◆ Exercises:
(1) Using the text on young parents and carers below, rewrite the paragraph beginning "A recent Australian Government report" as a shorter paragraph that keeps its main facts.
(2) Please turn the lines of the records below into a numbered list, skipping blank lines and leaving the pictures out of the answer.

◆ Text to read:
Supporting young parents and young carers in Australian higher education

Year: 2018

Author: Szalkowicz, Giovanna, Harvey, Andrew

Type of paper: Abstract refereed

A recent Australian Government report emphasised that both young carers and young parents are extremely over-represented among the long-term unemployed, and are likely to face educational disadvantage (Australian Government Department of Social Services [DSS], 2016). For such groups, higher education provides a potential pathway out of disadvantage, but the experiences of both young parents and young carers in higher education remain under-researched. Both groups have been under-analysed, partly because the existing national student equity framework does not identify either group (Harvey, Burnheim, & Brett, 2016). With the growing diversity of students under demand-driven system, however, it is likely that many higher education institutions are enrolling significant numbers of young carers and/or parents with multiple responsibilities.

◆ Source records:

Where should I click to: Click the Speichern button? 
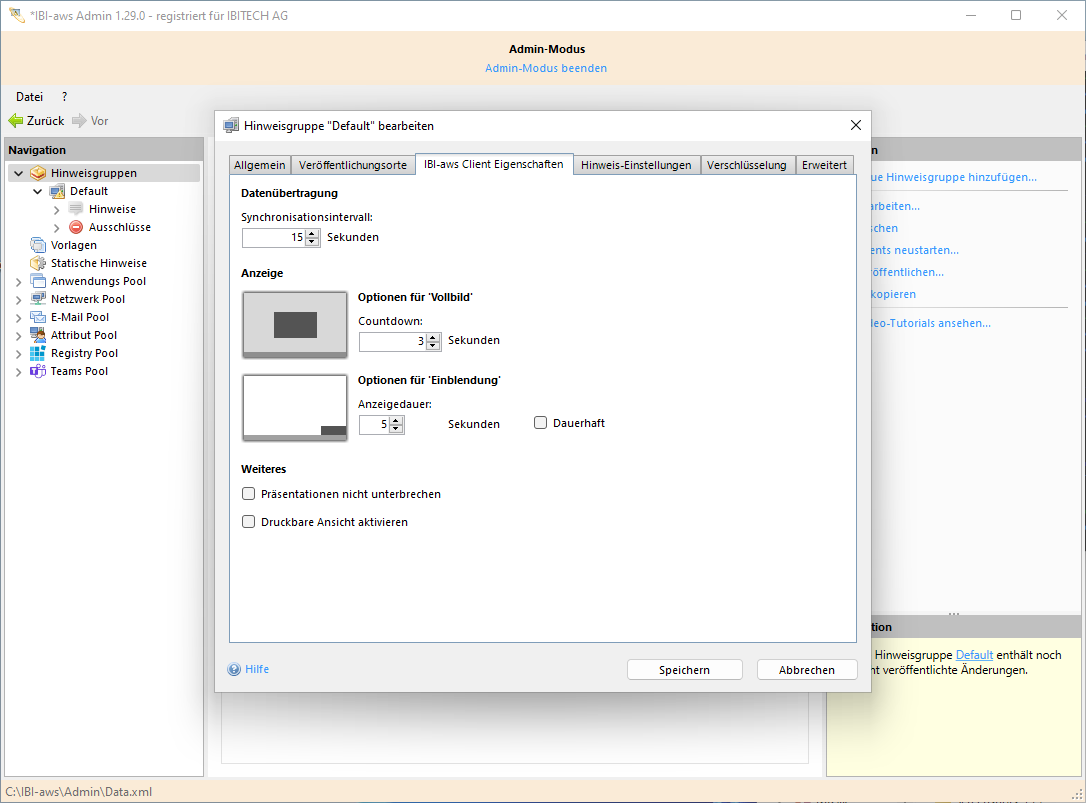coord(684,670)
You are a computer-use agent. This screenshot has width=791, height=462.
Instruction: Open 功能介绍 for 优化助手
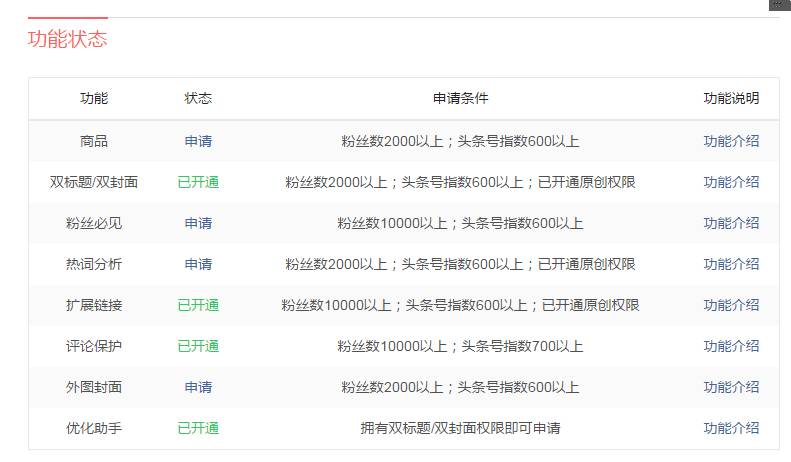click(730, 428)
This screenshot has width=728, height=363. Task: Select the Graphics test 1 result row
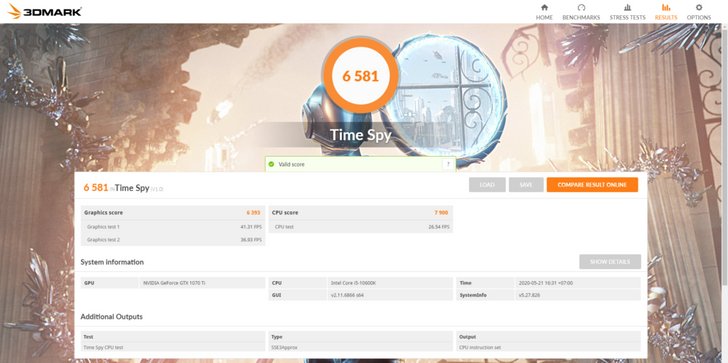pos(173,227)
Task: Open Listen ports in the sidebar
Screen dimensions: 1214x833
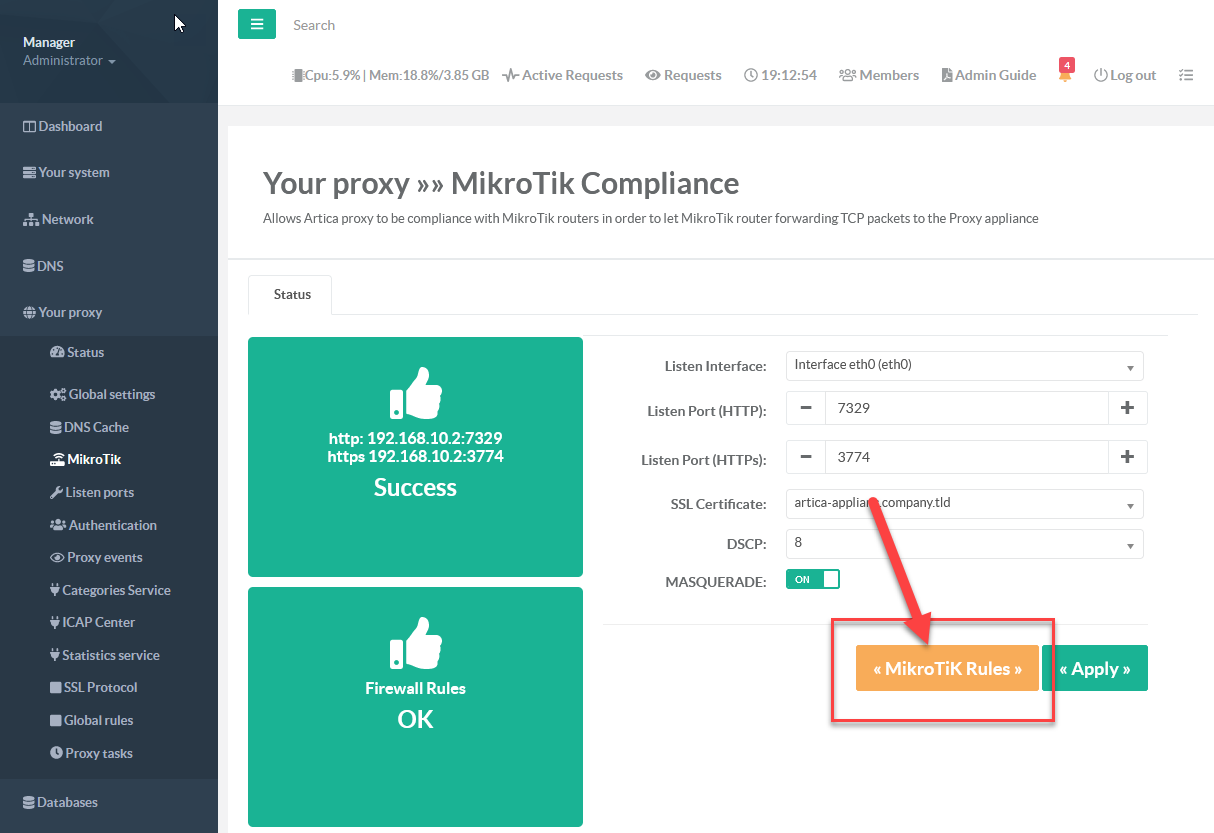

◆ Answers below:
(1) A 2016 Department of Social Services report found that young carers and young parents are heavily over-represented among the long-term unemployed and likely to face educational disadvantage. Higher education offers a possible way out, but both groups' experiences there are under-researched, partly because the national student equity framework does not identify them. As the demand-driven system diversifies the student body, many institutions are probably enrolling significant numbers of young carers and parents with multiple responsibilities.

(2)
1. Where should I click to: Click the Speichern button? 
2. coord(684,670)
3. You are a computer-use agent. This screenshot has width=791, height=462.
4. Instruction: Open 功能介绍 for 优化助手
5. click(730, 428)
6. This screenshot has width=728, height=363. Task: Select the Graphics test 1 result row
7. pos(173,227)
8. Task: Open Listen ports in the sidebar
9. Screen dimensions: 1214x833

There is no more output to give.